Of course, budget management is one of Vedel’s main concerns. He considers it a critical part of both project management and maintaining shareholder value. Other areas, like data backup and network security, are merely standard tools in any CIO’s lineup.

From where he sits, Chaz Popovich, CIO of OSI Technologies, believes the threat of the lone, remote hacker breaking into a network and getting away with critical information is overblown.

“A more imminent threat is the constant stream of automated scripts that probe servers connected to the Internet for known vulnerabilities,” Popovich told the E-Commerce Times. “Perhaps the ultimate basic requirement for all privacy and security solutions is that they must be adapted to the unique aspects of your business staff, operation and data.”

In this action plan, the most important way to ensure data security is to have knowledgeable and engaged IT staff paying attention to these basics and to the unique aspects of your business. “Auditing software will let you know how well you are doing and identify areas for improvement,” Popovich noted.

Out With the Old

When it comes to replacing and upgrading security systems, today’s CIO has to be thinking not only about keeping active equipment from viruses, hackers, and theft, he or she also has to think about long-term data security and environmental compliance, according to Chip Slack, CEO of Intechra.

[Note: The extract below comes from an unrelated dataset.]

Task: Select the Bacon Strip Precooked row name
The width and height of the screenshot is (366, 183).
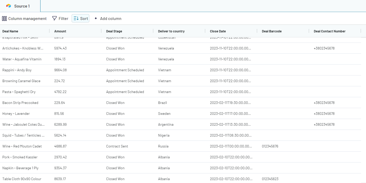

This year millions of PCs will become obsolete, as will as many servers and routers. Many of these machines, however, will still contain data that a company wouldn’t want released “into the wild.” Putting all this outdated electronic equipment in storage is not a secure or cost effective solution, Slack told the E-Commerce Times, nor is sending it downstream to someone who is willing to ship it out of the country.

“Since most companies, no matter how large, do not have electronics recycling or remarketing capabilities, CIOs need to have strong and ethical business partners for outsourcing IT asset disposition,” Slack insisted. “It’s up to the CIO to hold that partner to the highest standards.”

That sentiment stretches from disposal to communication to tools to careful study of the most pertinent IT risks. The bottom line is, one plan does not fit all CIOs, but each will have in common a need to collaborate with others to determine what specific dangers threaten his or her firm. That way he or she will be better able to build the proper arsenal and action plan to keep data assets safe and comply with current laws.